You can use the start, stop, restart, enable, and disable commands from systemctl to manage the service, e.g.

sudo systemctl restart robin

Using the batcave web remote

Robin ships with a helpful web interface for debugging and testing (see the batcave_server directory). By default, the Robin service will serve the remote over the local network. Assuming you're connected to the same Wi-Fi network as Robin, you can visit http://robin.local:8000 to visit the remote (assuming the hostname is robin — you may have chosen something else). It has three tabs:

  • Emit is a big button that will emit the currently configured pulse and stream it through your browser
  • Config provides a frontend to config.json (see the section below) and lets you control many important settings, particularly the output pulse
  • Logs shows debug logs streaming from the device.

The config.json file

Many important settings are specified in config.json at the root of the repository. It is not checked into source, but the poetry run install-rpi command should install a basic config.json for you to use.
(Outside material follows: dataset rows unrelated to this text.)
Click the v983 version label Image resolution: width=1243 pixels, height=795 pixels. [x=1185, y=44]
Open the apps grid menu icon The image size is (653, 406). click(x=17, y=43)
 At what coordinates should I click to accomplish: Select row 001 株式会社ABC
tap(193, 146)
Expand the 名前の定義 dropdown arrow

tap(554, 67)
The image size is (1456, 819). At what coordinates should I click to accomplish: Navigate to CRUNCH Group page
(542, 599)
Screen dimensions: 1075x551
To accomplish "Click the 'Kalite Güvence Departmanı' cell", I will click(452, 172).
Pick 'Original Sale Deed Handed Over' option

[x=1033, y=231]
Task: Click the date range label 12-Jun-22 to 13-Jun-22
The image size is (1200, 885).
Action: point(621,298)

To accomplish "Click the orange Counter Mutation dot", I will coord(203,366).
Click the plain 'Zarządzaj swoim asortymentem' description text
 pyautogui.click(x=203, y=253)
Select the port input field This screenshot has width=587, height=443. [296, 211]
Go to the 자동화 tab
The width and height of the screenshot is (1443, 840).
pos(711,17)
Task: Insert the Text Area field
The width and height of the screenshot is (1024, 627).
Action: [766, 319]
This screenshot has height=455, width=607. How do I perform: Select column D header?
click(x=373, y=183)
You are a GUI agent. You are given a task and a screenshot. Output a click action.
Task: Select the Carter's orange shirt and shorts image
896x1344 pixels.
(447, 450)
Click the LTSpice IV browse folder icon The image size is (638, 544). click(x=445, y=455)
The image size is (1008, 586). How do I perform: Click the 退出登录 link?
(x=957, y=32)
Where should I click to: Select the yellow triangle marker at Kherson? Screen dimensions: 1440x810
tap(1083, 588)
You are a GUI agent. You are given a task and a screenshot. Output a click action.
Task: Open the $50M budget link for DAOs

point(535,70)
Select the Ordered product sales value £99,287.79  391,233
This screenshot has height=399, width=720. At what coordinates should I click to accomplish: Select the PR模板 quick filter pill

The available settings are specified by Pydantic models in robin/config.py, and these are mirrored in config.schema.json which should give you good autocomplete support in an IDE like VSCode:

config.json being edited in vscode

This lets you control settings like:

  • The currently emitted pulse
  • A bluetooth remote to connect to, and a mapping of remote_keys to pulses
  • Key echolocation settings, for instance the slowdown, and gain calibration options for the microphones
  • Which recordings are saved from each pulse.

Committing code

The setup scripts install a Git pre-commit hook which runs the Ruff linter and formatter for Python code before allowing commits. To format the code you can use:

poetry run ruff format

You can pass the -n flag to git commit if you want to skip this step.